Uno se pregunta, mientras circula por la ciudad, muchas cosas que parecen cosas, pero que no son cosas: es eso que pomposamente se denomina calidad de vida, idea que nunca he comprendido pero que suele ser, en todo el mundo, objeto de encuestas y orgullo de partidos políticos. Calidad, a un kilómetro de Los Pinos, puede querer decir comer dos veces al día. Vida, a otro kilómetro de la misma residencia, significa que hoy todos los familiares llegaron a casa sin ser asaltados ni violados. Calidad de vida: ¿la de quién?, ¿comparada con la de quién?

En contra de lo que se piensa, la calidad de vida debe contrastar lo que probablemente sucederá en el futuro en contraposición a lo que pasa en el presente, y no, como suele hacerse, comparando lo que hoy pasa contra lo que sucedía en el pasado. En nuestro país, hoy, “buena” calidad de vida significa llegar al trabajo en 40 minutos cuando antes el mismo tramo se hacía en 20 minutos, porque mañana se llegará en una hora y pasado mañana será suficiente haber llegado.

Pregunta recurrente, para quienes tenemos la suerte de transportarnos en automóvil, es dirimir si las obras viales que hoy se construyen por toda la ciudad y que contribuyen al caos automovilístico servirán o serán perjudiciales. Si sirven, ¡enhorabuena!, si no sirven, ¡qué horror! La construcción de las obras plantea dos hipótesis y dos consuelos.
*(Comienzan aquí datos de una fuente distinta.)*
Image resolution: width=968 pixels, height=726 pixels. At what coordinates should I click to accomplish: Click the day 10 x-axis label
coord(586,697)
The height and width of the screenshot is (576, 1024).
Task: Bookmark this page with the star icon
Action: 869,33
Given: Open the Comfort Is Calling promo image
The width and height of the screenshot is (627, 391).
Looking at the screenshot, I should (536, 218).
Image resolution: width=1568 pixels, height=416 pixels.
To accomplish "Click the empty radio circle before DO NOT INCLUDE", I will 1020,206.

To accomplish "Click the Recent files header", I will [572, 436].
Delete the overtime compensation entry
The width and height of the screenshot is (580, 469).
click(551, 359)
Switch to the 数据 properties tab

Nunca sabremos si las vialidades fueron o no eficaces, porque, mientras se terminan, circulan más coches que atiborrarán las nuevas obras e impedirán realizar comparaciones adecuadas (esta idea representa un modelo científico antiquísimo: no se pueden comparar dos realidades diferentes). El segundo consuelo consuela porque las obras ofrecieron empleo a muchos trabajadores –quizás por eso nunca acaban en el tiempo previsto–, dinero a quienes lo edificaron –quizás, ahora sí, por eso nunca acaban en el tiempo previsto– y, seguramente, a algunos políticos que laboran, codo a codo, con los contratantes (esta idea es una realidad mexicana antiquísima y modernísma que busca un modelo no mexicano que la compruebe).
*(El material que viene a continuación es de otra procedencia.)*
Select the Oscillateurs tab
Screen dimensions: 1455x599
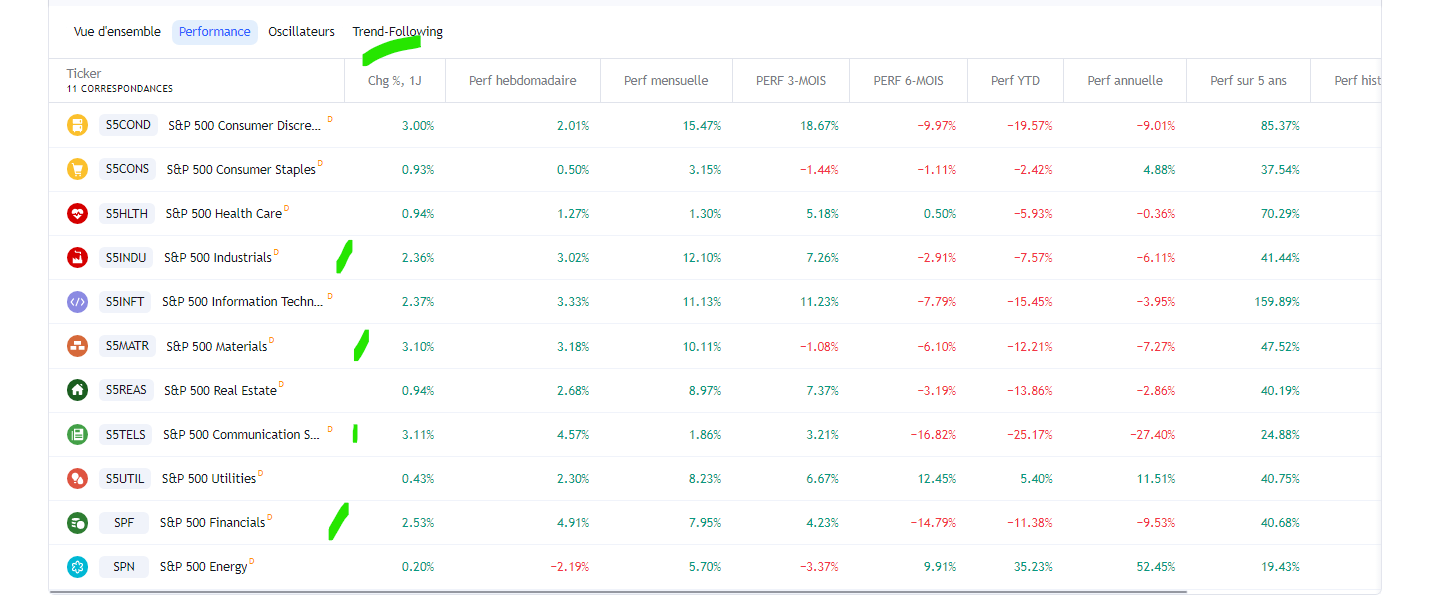point(301,32)
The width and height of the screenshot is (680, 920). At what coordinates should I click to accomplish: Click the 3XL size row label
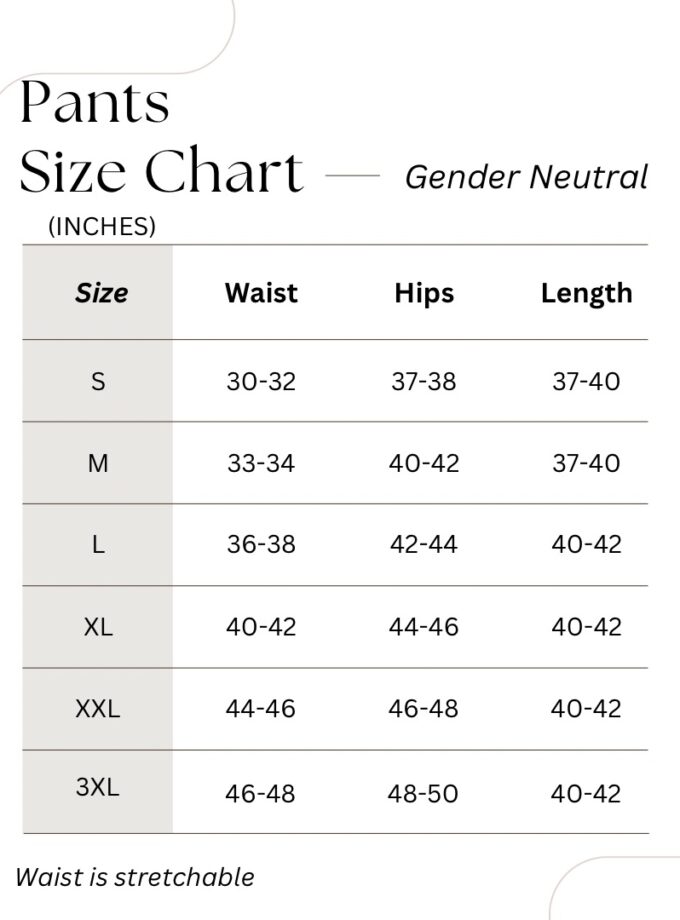98,787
La cuestión más compleja versa sobre las expectativas del futuro de la ciudad y la responsabilidad de los convoz por el destino de nuestra casa. Que hoy funcione la ciudad, aunque sea con incontables dificultades, conjunta la labor de los funcionarios de la ciudad y una inmensa dosis de milagro. La inquietud radica en saber cuánto tiempo más aguantará en esas condiciones nuestro hábitat antes de que se convierta en ciudad terminal.

Me imagino que los funcionarios –término risible y cuestionable– de la capital tienen esperanzas. Por eso aceptan su empleo, por eso cobran y por lo mismo siguen permitiendo que la ciudad se expanda ilimitadamente. Deseo que su visión sea adecuada. Lamentablemente no la comparto. Problemas graves requieren soluciones drásticas. Desde hace mucho tiempo se debería haber detenido el crecimiento de la mancha urbana. Ignoro cuando será, pero la ciudad tiene el riesgo de asfixiarse. Escasez de agua, contaminación, trafico, violencia en aumento, basura que en algunas zonas inunda las calles, ausencia de áreas verdes, falta de empleo y… 20 millones de personas. Ignoro, mea culpa, cómo detener el crecimiento de la ciudad, pero los jerarcas de la ciudad tienen que saberlo.

Si mi escepticismo en cuanto al diagnóstico ciudad terminal es equivocado, los rectores del DF deberían demostrarlo. Por eso se les paga. No creo que ninguna de las sociedades que viven en el DF vivan hoy mejor que ayer. Ni los ricos, ni los pobres. Desde hace algunos años las calles de nuestra ciudad son inhóspitas. Hoy son más inseguras y agresivas que ayer. Ignoro cómo mejorar la situación del DF, pero quienes lo gobiernan tienen la obligación de demostrarlo. Por eso se les paga.